Support recruiting, retention, and employee productivity through location and building amenities.
Challenge
Relocation increased upfront financial exposure for tenant improvements, security deposits, and move logistics.
Competing Class A office options offered similar base rents but materially different capital requirements and employee experience.
The client required a solution that balanced economic considerations with planning for growth and improving workplace quality.
We valued ECR prowess in negotiating the best possible rental terms with each Owner to ensure a favorable agreement. Their guidance in the areas of tenant considerations and moving also helped us to control costs and plan for the transition. ECR’s familiarity with the local market meant they were able to consistently show us properties that were aligned with our operational needs and long-term goals.
Aguirre & Fields
Strategy
Conducted an apples-to-apples evaluation of Northwest Austin Class A buildings to identify the strongest relocation alternatives.
Analyzed total occupancy cost, present value, Year-One cash flow, and per-employee economics to guide decisions beyond rental rate alone.
Leveraged competition between buildings to secure enhanced concessions, including additional free rent, reduced upfront capital requirements, and strategic use of tenant improvement allowance.
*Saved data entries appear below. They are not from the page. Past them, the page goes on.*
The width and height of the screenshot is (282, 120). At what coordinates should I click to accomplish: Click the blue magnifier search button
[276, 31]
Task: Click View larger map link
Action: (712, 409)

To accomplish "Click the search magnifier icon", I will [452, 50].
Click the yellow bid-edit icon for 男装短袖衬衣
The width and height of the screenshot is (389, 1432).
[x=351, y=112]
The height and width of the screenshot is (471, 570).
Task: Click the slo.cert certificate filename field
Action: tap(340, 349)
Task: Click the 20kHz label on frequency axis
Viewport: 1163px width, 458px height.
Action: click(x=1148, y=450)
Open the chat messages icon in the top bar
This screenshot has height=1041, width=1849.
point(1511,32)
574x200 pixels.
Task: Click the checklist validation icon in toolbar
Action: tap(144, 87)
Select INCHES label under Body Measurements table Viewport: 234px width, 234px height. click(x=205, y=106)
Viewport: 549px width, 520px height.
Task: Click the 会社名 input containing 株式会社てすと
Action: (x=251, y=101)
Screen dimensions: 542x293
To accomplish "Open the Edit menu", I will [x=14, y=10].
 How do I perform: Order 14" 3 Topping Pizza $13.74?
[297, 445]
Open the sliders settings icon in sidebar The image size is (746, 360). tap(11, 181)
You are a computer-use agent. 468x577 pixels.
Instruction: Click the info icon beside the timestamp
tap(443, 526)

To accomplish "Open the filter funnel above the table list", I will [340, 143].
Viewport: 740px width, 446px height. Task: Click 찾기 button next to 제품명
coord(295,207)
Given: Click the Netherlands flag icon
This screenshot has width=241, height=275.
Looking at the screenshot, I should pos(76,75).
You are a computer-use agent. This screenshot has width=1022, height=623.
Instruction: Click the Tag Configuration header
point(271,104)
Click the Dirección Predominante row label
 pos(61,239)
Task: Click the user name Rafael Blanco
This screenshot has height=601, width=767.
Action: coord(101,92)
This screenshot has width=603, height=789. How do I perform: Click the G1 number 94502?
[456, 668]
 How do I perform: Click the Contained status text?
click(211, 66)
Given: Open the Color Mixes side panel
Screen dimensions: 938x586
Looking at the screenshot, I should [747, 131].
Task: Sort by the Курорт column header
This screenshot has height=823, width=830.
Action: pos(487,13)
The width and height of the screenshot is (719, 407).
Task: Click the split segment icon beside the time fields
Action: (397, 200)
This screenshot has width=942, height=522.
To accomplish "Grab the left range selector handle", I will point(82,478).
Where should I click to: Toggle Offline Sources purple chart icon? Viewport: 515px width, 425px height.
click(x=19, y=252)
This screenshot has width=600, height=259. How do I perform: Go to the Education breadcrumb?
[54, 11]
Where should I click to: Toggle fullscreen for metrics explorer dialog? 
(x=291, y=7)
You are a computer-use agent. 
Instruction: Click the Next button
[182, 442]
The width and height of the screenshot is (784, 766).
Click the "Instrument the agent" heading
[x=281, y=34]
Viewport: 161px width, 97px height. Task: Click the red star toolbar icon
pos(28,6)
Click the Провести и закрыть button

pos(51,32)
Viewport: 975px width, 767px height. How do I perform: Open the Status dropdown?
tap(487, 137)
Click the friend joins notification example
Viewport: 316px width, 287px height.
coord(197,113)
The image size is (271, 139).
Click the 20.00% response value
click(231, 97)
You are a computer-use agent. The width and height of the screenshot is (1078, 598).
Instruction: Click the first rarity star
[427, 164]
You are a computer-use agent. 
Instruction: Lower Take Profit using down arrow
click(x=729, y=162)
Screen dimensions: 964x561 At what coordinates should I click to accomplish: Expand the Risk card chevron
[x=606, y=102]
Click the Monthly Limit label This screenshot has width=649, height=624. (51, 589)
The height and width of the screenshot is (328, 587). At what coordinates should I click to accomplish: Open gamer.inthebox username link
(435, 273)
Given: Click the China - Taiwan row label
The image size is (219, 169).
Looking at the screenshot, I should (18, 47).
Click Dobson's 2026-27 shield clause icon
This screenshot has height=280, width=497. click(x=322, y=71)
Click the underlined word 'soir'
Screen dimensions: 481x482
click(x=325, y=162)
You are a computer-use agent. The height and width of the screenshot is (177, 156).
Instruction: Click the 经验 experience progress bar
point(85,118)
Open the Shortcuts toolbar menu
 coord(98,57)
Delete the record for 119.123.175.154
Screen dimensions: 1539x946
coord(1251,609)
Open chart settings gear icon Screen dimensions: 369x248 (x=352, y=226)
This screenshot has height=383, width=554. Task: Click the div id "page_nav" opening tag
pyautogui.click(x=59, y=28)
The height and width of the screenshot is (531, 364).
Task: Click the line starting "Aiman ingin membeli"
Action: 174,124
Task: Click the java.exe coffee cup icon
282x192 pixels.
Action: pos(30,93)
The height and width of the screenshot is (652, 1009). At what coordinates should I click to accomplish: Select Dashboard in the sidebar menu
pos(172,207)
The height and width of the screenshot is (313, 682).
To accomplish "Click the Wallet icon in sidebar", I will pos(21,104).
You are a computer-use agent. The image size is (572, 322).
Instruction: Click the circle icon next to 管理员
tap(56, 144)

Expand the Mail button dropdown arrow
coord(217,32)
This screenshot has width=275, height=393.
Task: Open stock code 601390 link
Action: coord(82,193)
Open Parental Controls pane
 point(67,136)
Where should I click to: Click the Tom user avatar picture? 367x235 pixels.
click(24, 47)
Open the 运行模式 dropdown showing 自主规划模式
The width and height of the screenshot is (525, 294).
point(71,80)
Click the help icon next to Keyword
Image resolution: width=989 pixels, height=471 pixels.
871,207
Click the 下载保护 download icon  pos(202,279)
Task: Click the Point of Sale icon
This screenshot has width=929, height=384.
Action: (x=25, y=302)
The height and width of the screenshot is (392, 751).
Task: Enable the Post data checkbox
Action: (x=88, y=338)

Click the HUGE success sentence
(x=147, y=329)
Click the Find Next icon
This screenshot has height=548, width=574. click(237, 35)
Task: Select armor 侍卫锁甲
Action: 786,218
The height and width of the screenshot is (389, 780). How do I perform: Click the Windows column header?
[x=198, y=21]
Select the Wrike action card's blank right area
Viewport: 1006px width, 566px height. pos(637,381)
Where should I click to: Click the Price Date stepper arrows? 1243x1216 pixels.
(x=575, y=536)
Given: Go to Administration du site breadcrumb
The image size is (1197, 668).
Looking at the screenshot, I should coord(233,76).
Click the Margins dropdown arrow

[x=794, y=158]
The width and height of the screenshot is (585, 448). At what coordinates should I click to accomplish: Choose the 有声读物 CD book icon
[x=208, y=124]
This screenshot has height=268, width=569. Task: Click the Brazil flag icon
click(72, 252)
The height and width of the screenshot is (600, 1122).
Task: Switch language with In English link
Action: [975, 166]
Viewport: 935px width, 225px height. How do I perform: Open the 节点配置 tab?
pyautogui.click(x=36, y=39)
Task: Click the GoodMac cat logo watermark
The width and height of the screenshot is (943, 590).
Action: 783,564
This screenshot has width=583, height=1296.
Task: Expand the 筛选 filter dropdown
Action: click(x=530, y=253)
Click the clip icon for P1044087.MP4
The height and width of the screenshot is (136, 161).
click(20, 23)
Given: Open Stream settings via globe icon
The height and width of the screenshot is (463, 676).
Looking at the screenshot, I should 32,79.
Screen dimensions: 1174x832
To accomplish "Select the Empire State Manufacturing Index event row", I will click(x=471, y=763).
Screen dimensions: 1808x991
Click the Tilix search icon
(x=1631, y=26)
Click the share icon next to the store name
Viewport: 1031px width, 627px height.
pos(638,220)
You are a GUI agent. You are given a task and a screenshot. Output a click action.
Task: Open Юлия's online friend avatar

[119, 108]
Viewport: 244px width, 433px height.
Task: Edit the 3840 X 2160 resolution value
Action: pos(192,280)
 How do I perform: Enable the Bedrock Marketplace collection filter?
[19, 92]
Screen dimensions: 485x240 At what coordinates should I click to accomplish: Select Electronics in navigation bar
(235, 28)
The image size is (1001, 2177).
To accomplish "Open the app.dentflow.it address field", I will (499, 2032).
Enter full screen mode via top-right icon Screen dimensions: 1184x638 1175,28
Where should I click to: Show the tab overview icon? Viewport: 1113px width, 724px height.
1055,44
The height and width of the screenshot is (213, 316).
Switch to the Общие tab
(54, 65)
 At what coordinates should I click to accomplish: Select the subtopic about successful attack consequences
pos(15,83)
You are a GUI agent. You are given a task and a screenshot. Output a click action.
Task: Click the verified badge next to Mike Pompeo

Evaluated existing and planned building amenities and nearby retail to assess their impact on recruiting, retention, and employee experience.
Results
Delivered over $365,000 in combined rent and capital savings through strategic relocation and negotiation.
Reduced first-year cash requirements by 57%, significantly decreasing upfront cash exposure while lowering long-term occupancy costs by 9.4%.
Identified a spec suite opportunity and negotiated an enhanced tenant improvement allowance, resulting in a customized office with a portion of the allowance applied to relocation-related costs.
Secured a higher-quality Class A office with newly completed top-tier building amenities, expanded parking, and nearby retail to support recruiting and employee experience.